I saw a mention of this on one of the weekend morning shows, and was intrigued enough by it to research it a bit further.
Ford Motor Company sold more than one million Ford Model Ts in 1919, and each of those Model Ts used 100 board feet of wood for the parts such as frame, dashboard, steering wheels and wheels. Because of the amount of wood that had to be used in the cars, Henry Ford decided he wanted to produce his own supply. He enlisted the help of Edward G. Kingsford, a real estate agent in Michigan, to find him a supply of wood. Coincidentally, Kingsford’s wife was a cousin of Ford – making the partnership a reality. In the early 1920s, Ford acquired large timberland in Iron Mountain, Michigan, and built a sawmill and parts plant in a neighboring area (which became Kingsford, Michigan). The mill and plants produced sufficient parts for the car but generated waste such as stumps, branches and sawdust. Ford suggested that all wood scraps were to be processed into charcoal.

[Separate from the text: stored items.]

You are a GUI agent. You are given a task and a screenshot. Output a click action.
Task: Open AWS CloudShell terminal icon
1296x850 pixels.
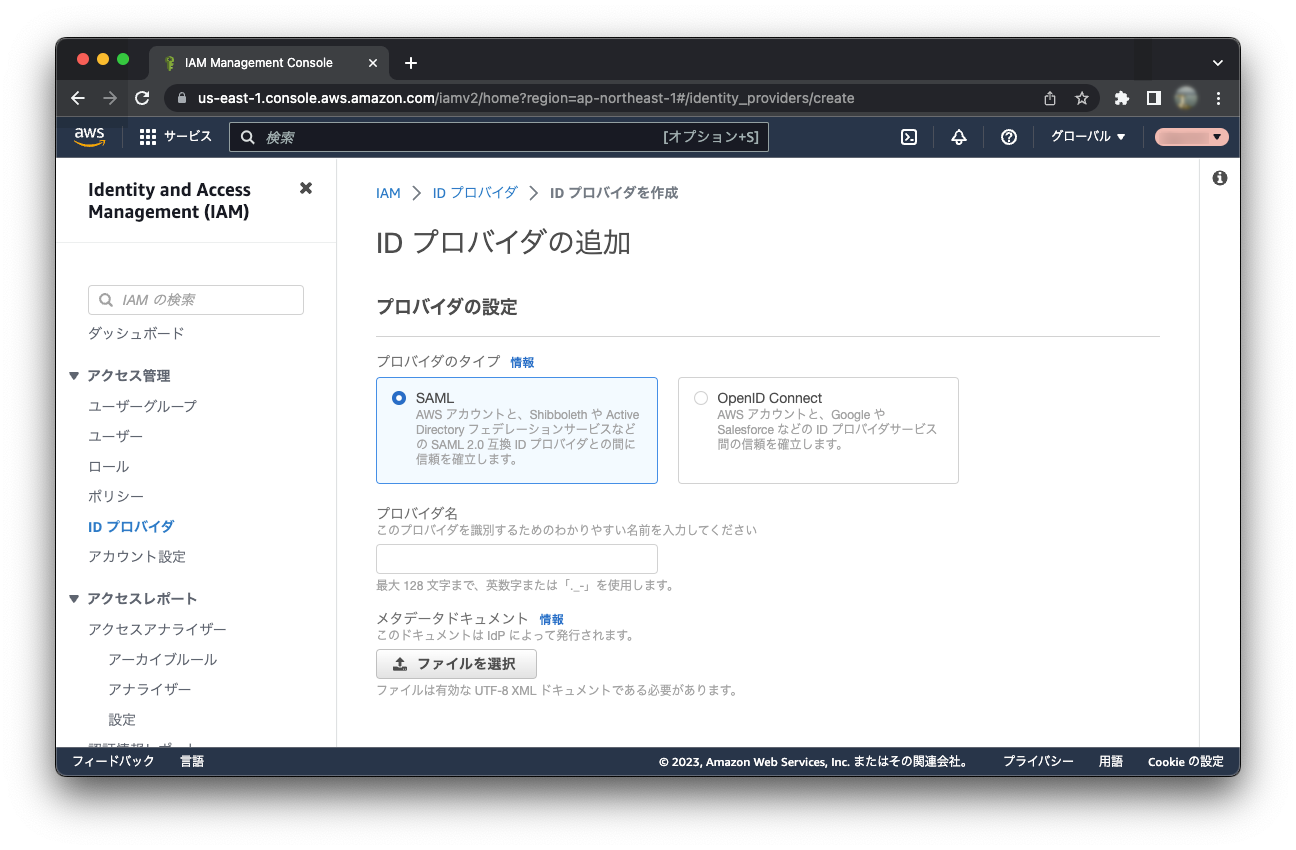tap(909, 137)
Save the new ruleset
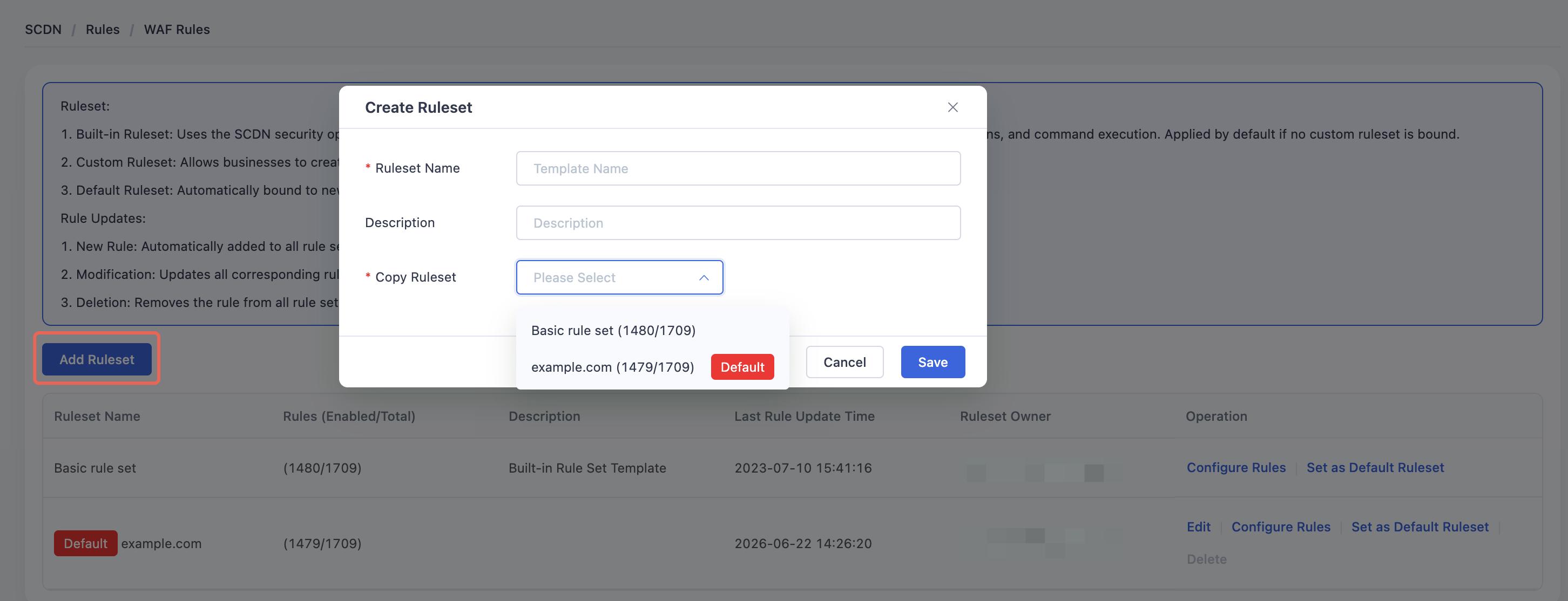Screen dimensions: 1568x601 pos(932,362)
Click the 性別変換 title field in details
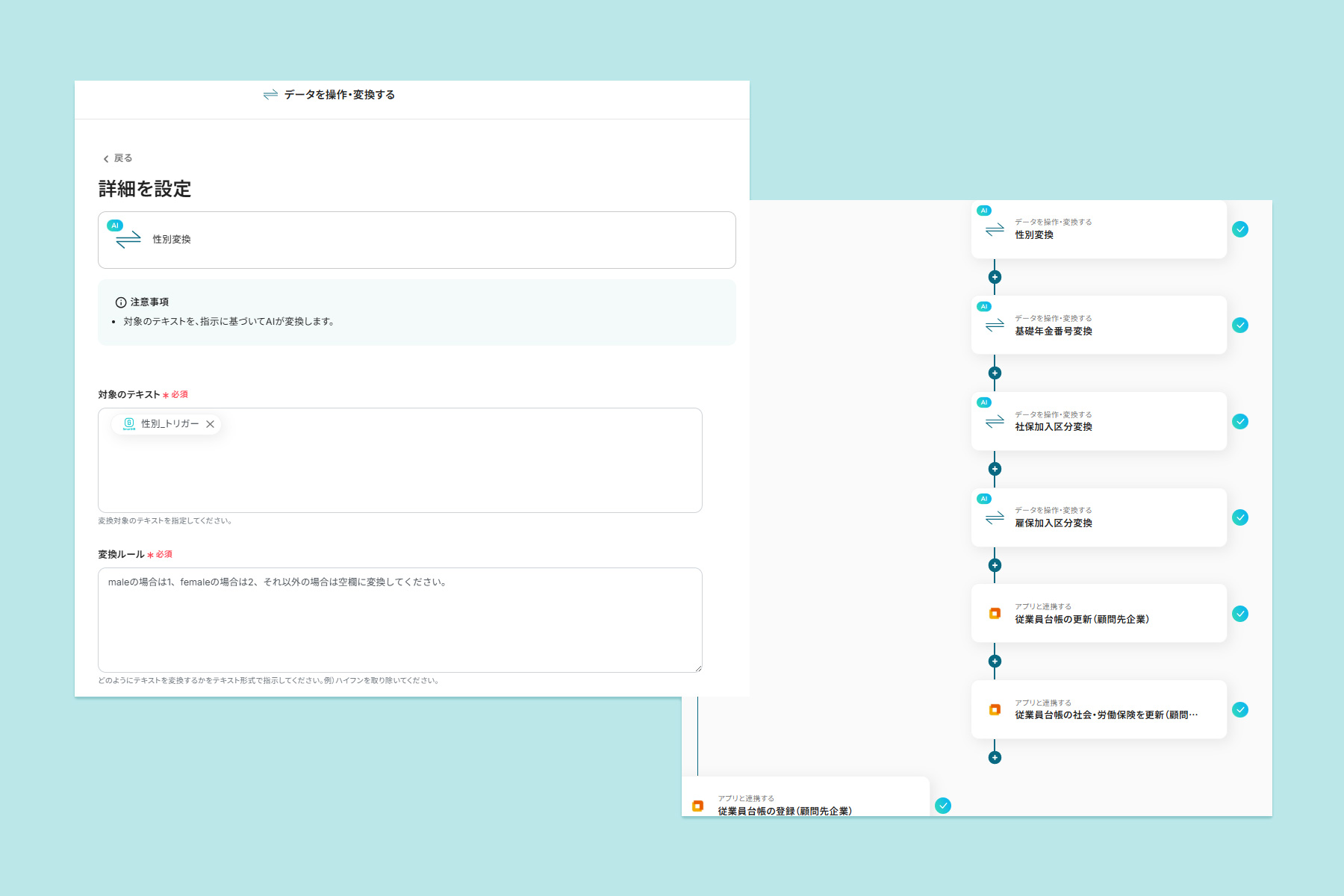1344x896 pixels. click(416, 240)
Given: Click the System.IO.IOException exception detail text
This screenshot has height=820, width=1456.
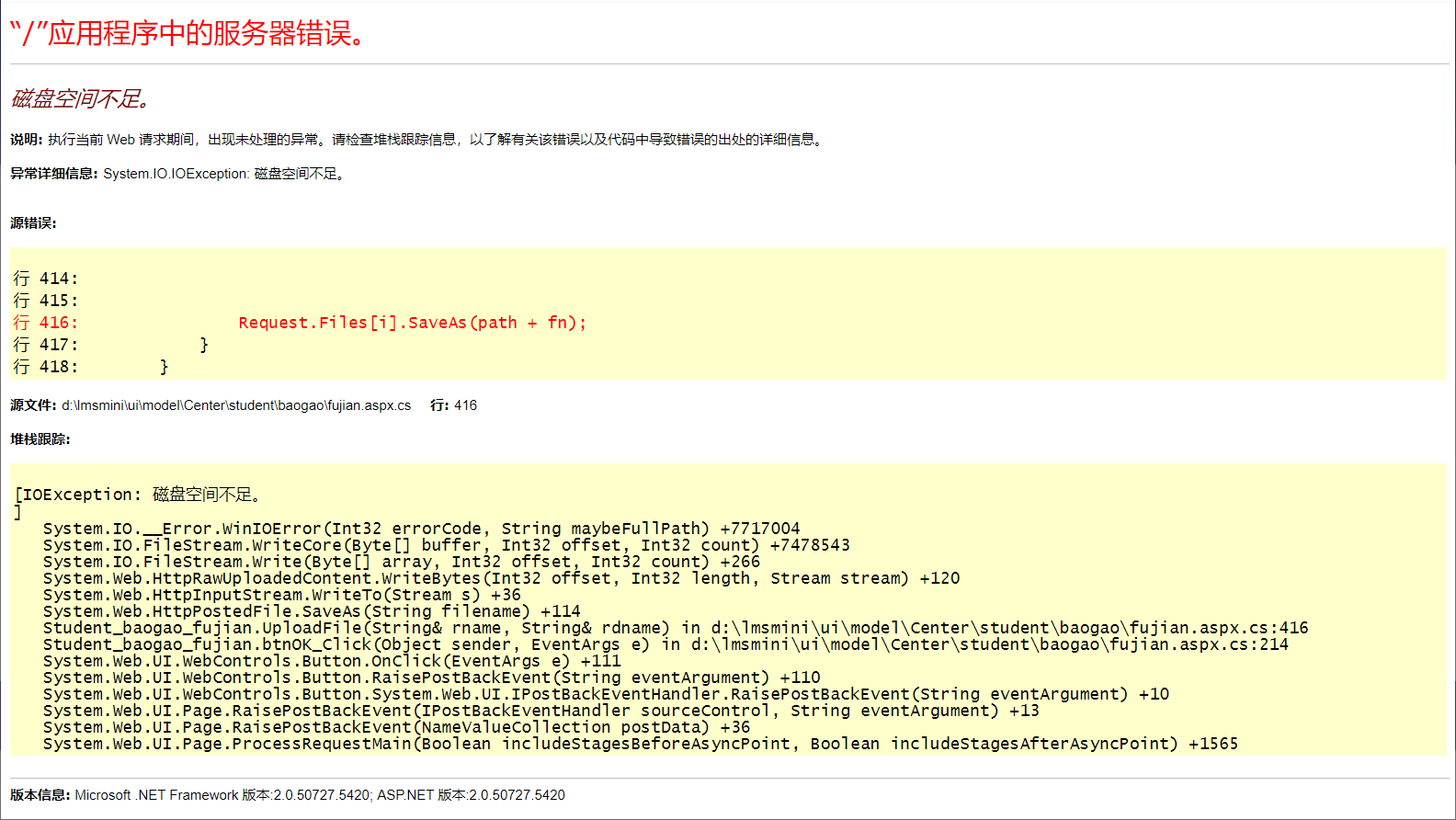Looking at the screenshot, I should pyautogui.click(x=225, y=174).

A University of Oregon chemist, Orin Stafford, had invented a method for making pillow-shaped lumps of fuel from sawdust and mill waste combined with tar and bound together with cornstarch. He called the lumps “charcoal briquettes.” Thomas Edison designed the briquette factory next to the sawmill, and Kingsford ran it. It was a model of efficiency, producing 610 lb (280 kg) of briquettes for every ton of scrap wood. The product was sold only through Ford dealerships. Ford then named the new business Ford Charcoal and changed the name of the charcoal blocks to “briquets”. At the beginning, the charcoal was sold to meat and fish smokehouses, but supply exceeded demand.
By the mid-1930s, Ford was marketing “Picnic Kits” containing charcoal and portable grills directly from Ford dealerships, capitalizing on the link between motoring and outdoor adventure that his own Vagabond travels popularized. “Enjoy a modern picnic,” the package suggested. “Sizzling broiled meats, steaming coffee, toasted sandwiches.” It wasn’t until after World War II that backyard barbecuing took off, thanks to suburban migration, the invention of the Weber grill and the marketing efforts. An investment group bought Ford Charcoal in 1951 and renamed it to Kingsford Charcoal in honor of Edward G. Kingsford (and the factory’s home-base name) and took over the operations. The plant was later acquired by Clorox in 1973.
How cool is that, huh? The story of Kinsgord charcoal isn’t merely “an American story,” as their website proclaims. It’s the bone and sinew of Americana itself, from start to finish; the history of American gun and bicycle (yes, bicycle!) manufacturing are very like to it, among others. Maybe I can find time to cover that here one of these days.
Funny, too, how sour old Henry always seemed to find a way to make his famous parsimony pay off somehow—and if he couldn’t find a way, he’d manufacture one himself. For a grouchy, greedy Capitalist Pig Industrialist, he was a damned creative fellow, full of unconventional ideas he wasn’t the least bit timid about pursuing.
Oh, and if you aren’t watching The Henry Ford’s Innovation Nation on Saturdays (no, that ain’t where I saw the Kingsford story, or I don’t think it was anyway), you’re missing something good. And no, I ain’t just referring to the truly luscious and personable Alie Ward either, you lecherous toads.